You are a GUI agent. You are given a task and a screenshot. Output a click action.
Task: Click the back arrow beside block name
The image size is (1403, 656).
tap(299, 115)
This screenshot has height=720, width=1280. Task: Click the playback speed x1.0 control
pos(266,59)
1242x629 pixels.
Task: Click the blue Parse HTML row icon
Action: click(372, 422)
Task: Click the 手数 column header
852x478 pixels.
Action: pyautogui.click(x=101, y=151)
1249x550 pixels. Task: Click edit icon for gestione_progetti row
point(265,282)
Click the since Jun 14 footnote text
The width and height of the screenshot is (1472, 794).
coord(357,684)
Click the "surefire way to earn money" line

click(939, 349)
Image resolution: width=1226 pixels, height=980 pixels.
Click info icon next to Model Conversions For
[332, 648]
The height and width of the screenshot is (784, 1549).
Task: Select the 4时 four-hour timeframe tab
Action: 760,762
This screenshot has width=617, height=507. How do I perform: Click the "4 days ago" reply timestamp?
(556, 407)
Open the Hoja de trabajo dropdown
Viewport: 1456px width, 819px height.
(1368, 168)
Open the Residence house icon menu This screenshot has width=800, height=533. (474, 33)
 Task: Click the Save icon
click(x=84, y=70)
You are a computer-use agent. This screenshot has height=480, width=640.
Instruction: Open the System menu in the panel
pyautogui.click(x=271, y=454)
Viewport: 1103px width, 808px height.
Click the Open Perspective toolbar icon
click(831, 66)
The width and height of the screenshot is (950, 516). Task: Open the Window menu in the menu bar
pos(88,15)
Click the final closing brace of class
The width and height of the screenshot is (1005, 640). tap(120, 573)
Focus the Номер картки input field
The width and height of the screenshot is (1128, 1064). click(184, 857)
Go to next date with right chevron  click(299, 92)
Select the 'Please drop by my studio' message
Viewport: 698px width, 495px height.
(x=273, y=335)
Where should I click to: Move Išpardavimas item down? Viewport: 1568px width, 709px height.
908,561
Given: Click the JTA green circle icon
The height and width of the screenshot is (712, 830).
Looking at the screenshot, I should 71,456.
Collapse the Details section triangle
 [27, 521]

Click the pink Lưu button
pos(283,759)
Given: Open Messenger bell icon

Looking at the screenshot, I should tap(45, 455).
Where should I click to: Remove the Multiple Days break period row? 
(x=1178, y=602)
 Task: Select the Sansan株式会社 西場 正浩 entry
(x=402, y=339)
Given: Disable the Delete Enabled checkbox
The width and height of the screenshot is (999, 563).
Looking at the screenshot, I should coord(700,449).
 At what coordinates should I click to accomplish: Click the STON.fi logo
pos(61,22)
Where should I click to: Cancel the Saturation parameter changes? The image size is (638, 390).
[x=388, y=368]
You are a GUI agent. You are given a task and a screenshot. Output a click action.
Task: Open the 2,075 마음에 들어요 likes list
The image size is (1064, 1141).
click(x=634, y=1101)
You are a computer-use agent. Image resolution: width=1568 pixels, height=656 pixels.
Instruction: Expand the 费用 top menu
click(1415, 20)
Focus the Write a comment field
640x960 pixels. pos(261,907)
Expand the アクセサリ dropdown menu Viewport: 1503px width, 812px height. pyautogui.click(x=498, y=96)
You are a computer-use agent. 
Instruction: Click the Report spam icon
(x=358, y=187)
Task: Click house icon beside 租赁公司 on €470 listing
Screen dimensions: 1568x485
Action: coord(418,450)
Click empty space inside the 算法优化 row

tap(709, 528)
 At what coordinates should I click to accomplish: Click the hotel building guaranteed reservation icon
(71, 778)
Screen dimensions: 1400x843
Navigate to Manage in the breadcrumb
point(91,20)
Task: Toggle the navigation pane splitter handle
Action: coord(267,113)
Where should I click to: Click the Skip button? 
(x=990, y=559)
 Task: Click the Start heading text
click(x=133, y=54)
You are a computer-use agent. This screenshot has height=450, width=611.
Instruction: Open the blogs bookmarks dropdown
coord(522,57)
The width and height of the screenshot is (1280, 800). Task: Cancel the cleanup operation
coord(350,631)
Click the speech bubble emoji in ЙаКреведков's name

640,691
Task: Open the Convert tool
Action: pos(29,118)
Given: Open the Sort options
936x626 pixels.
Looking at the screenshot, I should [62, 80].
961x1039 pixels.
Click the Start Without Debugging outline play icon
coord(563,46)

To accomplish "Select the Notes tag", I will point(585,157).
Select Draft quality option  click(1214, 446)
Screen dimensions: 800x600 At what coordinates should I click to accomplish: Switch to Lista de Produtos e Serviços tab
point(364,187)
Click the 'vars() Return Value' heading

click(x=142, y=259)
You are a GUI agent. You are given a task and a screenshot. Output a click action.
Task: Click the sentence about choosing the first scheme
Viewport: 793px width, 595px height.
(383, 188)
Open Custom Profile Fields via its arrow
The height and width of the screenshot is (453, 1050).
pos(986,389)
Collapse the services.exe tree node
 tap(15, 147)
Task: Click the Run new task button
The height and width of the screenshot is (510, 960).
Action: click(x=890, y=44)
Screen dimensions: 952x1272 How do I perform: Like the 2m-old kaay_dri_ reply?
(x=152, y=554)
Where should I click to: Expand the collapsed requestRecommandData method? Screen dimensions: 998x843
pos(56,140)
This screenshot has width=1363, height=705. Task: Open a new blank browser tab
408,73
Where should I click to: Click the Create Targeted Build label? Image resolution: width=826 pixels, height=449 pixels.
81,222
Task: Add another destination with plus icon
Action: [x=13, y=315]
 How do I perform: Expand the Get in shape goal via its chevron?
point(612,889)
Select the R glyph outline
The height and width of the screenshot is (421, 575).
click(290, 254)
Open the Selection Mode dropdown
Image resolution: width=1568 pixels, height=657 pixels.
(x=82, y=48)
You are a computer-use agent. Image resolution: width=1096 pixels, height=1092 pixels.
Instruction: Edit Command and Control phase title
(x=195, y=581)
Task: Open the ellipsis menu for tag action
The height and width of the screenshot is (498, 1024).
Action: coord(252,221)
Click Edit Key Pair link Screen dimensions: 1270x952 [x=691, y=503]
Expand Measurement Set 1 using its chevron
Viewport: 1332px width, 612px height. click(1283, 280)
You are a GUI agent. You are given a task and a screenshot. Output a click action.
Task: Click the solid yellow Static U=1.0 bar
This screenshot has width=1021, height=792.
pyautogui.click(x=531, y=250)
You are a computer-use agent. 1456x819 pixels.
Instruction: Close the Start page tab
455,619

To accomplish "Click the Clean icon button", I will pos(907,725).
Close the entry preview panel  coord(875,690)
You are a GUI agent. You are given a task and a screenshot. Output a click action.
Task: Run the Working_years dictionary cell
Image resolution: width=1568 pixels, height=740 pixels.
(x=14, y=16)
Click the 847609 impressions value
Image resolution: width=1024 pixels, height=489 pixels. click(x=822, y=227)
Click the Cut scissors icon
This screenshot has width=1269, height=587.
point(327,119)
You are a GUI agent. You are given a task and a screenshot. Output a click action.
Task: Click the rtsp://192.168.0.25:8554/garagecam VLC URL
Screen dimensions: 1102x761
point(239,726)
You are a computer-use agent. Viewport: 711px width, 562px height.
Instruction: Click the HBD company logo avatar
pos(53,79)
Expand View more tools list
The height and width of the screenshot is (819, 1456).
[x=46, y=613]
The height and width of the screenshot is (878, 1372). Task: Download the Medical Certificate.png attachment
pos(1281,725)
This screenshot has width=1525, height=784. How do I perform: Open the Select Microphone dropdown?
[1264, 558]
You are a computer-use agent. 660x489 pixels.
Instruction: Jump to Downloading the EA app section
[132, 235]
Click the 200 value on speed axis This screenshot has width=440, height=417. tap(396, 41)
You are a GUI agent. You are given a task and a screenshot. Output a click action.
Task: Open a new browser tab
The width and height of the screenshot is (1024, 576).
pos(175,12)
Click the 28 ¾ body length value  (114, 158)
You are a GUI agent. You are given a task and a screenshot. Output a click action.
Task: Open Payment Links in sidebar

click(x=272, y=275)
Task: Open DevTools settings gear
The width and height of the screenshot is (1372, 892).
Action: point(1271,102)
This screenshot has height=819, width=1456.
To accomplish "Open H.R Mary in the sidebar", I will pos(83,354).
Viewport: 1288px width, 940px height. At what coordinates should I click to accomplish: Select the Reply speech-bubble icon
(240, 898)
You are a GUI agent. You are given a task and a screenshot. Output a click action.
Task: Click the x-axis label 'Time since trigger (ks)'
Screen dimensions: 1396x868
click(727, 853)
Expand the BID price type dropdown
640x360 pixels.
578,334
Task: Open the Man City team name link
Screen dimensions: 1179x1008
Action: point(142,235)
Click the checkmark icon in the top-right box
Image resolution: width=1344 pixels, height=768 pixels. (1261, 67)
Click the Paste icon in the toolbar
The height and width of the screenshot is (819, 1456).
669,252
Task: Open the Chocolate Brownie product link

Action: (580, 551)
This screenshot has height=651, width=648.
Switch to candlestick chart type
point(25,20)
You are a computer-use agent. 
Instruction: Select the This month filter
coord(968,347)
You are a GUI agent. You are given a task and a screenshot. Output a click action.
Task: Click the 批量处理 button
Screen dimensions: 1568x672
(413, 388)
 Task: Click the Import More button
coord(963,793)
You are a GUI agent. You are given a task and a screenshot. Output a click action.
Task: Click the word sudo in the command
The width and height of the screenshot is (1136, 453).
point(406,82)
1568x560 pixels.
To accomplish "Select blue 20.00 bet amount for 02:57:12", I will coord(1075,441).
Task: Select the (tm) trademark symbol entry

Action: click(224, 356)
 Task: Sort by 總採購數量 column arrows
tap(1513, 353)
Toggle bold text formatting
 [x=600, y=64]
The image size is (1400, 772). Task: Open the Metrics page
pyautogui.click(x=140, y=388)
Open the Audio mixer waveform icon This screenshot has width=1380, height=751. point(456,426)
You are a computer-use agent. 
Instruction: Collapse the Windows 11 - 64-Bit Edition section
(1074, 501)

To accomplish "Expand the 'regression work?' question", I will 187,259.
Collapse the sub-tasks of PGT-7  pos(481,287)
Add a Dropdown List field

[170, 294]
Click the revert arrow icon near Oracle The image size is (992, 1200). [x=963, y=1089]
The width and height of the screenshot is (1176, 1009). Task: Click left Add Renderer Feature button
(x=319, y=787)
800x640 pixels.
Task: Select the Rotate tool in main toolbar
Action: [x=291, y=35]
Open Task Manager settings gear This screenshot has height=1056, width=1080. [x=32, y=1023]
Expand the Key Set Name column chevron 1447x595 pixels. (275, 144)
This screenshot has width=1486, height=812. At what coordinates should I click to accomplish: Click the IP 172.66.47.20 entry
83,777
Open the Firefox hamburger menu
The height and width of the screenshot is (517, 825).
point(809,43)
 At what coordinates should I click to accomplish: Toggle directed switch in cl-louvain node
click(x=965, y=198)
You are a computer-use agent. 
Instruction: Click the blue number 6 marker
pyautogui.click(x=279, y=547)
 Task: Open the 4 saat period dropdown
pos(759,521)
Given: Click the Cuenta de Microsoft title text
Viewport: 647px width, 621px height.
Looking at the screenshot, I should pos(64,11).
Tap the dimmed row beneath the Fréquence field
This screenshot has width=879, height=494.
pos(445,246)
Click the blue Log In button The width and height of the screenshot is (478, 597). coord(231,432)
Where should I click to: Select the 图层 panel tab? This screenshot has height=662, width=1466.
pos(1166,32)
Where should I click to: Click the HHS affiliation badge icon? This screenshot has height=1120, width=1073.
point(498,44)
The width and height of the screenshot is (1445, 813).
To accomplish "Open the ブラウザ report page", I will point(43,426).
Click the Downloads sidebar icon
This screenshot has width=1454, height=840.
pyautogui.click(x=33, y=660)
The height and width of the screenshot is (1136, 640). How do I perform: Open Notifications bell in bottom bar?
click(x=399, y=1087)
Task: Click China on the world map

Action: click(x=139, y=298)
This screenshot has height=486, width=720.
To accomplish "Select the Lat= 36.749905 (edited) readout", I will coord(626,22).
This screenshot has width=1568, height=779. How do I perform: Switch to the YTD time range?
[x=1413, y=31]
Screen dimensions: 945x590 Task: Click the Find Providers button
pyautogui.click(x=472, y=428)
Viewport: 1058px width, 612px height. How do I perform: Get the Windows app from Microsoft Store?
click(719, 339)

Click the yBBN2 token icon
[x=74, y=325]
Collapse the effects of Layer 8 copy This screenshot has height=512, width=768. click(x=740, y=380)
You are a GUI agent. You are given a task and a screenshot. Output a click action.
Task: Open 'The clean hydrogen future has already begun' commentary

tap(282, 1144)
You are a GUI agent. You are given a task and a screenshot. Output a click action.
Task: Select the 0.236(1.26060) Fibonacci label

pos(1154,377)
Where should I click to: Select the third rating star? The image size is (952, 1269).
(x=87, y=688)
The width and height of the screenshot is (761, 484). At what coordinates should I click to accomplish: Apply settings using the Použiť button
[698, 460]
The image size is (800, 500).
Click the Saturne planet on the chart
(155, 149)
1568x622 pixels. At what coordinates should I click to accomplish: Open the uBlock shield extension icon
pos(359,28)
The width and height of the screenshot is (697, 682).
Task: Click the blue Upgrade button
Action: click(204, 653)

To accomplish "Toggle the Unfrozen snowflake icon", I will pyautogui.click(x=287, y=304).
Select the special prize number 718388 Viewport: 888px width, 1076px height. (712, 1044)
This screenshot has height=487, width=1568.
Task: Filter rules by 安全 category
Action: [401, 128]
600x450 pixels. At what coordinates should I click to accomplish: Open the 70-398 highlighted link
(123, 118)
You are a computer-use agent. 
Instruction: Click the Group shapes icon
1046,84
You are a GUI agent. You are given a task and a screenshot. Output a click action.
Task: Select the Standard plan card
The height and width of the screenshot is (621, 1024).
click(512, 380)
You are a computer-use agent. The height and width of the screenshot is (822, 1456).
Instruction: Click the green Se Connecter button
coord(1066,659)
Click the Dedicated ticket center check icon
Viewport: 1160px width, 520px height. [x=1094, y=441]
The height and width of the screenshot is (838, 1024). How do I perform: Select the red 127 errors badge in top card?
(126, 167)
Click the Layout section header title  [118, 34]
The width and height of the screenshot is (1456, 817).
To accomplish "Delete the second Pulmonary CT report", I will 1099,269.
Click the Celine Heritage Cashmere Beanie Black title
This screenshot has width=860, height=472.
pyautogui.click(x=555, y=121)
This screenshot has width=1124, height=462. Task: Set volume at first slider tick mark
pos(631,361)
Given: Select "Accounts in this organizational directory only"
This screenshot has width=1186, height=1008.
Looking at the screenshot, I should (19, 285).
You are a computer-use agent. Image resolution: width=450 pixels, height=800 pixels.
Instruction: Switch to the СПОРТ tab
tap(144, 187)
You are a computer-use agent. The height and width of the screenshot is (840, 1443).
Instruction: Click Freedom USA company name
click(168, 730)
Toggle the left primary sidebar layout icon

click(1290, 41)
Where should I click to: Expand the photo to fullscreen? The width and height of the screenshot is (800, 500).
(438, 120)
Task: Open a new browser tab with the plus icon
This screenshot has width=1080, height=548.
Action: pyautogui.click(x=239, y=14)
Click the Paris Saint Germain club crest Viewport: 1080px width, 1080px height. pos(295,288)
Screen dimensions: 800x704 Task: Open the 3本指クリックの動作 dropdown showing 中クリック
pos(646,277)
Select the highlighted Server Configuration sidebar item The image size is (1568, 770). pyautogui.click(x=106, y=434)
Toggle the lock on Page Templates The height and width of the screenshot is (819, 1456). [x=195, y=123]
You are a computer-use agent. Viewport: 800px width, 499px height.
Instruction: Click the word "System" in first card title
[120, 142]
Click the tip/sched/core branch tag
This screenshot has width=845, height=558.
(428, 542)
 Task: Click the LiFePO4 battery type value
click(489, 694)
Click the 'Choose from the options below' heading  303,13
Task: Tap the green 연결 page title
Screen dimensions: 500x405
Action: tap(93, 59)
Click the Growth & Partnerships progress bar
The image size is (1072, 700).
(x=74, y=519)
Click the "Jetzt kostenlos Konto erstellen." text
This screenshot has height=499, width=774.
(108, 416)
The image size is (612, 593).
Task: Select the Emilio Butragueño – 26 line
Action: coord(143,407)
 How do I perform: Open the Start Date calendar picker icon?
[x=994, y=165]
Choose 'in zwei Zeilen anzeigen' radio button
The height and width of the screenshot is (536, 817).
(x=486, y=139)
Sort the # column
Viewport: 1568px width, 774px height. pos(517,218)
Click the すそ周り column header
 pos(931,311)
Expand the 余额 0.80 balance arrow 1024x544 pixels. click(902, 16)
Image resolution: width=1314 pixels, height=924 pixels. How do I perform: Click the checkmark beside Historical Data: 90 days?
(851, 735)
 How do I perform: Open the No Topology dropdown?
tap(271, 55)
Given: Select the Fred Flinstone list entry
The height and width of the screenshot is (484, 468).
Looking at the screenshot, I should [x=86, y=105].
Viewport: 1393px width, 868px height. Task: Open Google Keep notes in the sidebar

The task> Transcribe the listing lines precisely as they appear, starting with the line containing "Click the 200" and going on through the line containing "pos(175,12)".

Response>
Click the 200 value on speed axis This screenshot has width=440, height=417. tap(396, 41)
You are a GUI agent. You are given a task and a screenshot. Output a click action.
Task: Open a new browser tab
The width and height of the screenshot is (1024, 576).
pos(175,12)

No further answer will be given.